Flat Earth

One Nelson's

Column is enough

THE OLD South African regime and the old Soviet regime were remarkably similar in their political outlook, despite their mutual enmity. That extends to the memorials each left behind when they passed into history.

South Africa is littered with ghastly monuments of which any Stalinist would be proud, including one to the Afrikaans language and another to a late and undistinguished Prime Minister, JG Strijdom, whose overblown bust glowers at a square in Pretoria. His near-namesake, a white supremacist called Barend Strydom, deemed it the right place to shoot down seven black people in 1988.

Now South Africa's new rulers seem dangerously close to demonstrating their own lack of taste: Danie de Jager, sculptor of the Strijdom bust and a statue of the architect of apartheid, Hendrik Verwoerd, has come up with a design for a 75ft liberation monument called "Beacon of Freedom".

On top would be a 26ft bronze hand modelled on President Nelson Mandela's, breaking through prison bars. The project is backed by a pair of millionaire brothers, Sol and Abe Krok, who made their fortunes selling skin-whitening creams, Dingaan's blood purifier and Skelm worm syrup.

At first Mandela's spokesmen appeared to be giving their blessing to the idea, arguing that it was a privately-financed initiative. Then it emerged that government money might be going into the project after all. Public reaction now has everyone backing off, muttering "only a feasibility study", "public hearings will be held" and so on. Let's hope the whole thing goes the way of Ozymandias.

Eastern blockheads

WHILE it has often been noted that a German joke is no laughing matter, the Russian idea of an April Fool's Day prank can leave you feeling like you have been kicked in the head.

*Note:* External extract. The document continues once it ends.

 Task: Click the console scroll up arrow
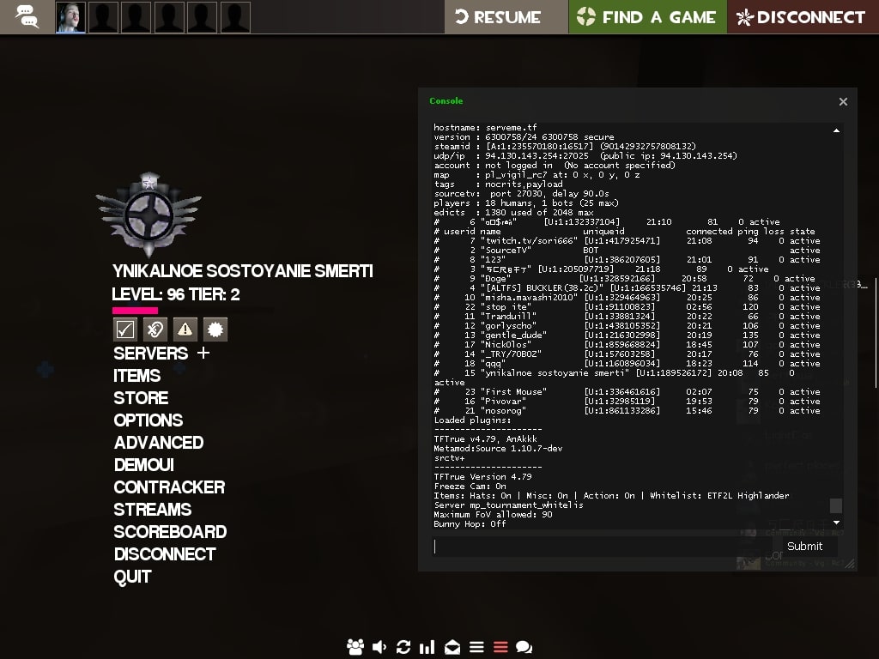coord(836,130)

Itar-Tass news agency put out a hilarious report that the Russian parliament was considering reviving the Warsaw Pact alliance to scupper Nato's plans to expand eastwards. An "expert" was quoted as saying the Pact would be Russia's "secret weapon" and that the dissolution of the Pact had been an "historic injustice".

Given Russia's violent objections to the proposed enlargement of Nato and the recent vote by the Russian Duma to restore the old Soviet Union, the report had more than a ring of plausibility about it - so much so that it led the news in the Czech Republic and Bulgaria. Angry complaints from east Europeans with memories of the Warsaw Pact's "fraternal" behaviour in Hungary in 1956 and Czechoslovakia in 1968 forced Itar-Tass to apologise.

After this, said Boris Zaitsev, the agency's day filing editor, the "Czechs and Bulgarians calmed down". Honestly, you could hear him thinking, some people have no sense of humour.

Press freedom news

MY colleague Robert Fisk recently described in these pages how his coverage of the Middle East had had him variously described as a black crow and a rabid dog in the Arabic press. Since the same coverage has now won him the title of Foreign Reporter of the Year in the British press awards for the second year running, he must be doing something right.

Not in the eyes of Abdul Azim Ramadan, though. The columnist for Al Ahram in Cairo, whose original article was headlined "The Lies of a Crooked British Writer", has returned to the attack after reading the Independent on Sunday. "I did not think I was giving [Fisk] the chance to depict himself as a martyr," writes Ramadan.

I will leave it to these two heavyweights to slug it out, merely noting that last week the editor and columnist of Al-Arabi, a leading opposition newspaper, were fined and sentenced to six months each for slandering a member of parliament. The offending piece criticised an earlier article by the MP. Perhaps Fisk should count himself lucky that such legal remedies are not available outside Egypt.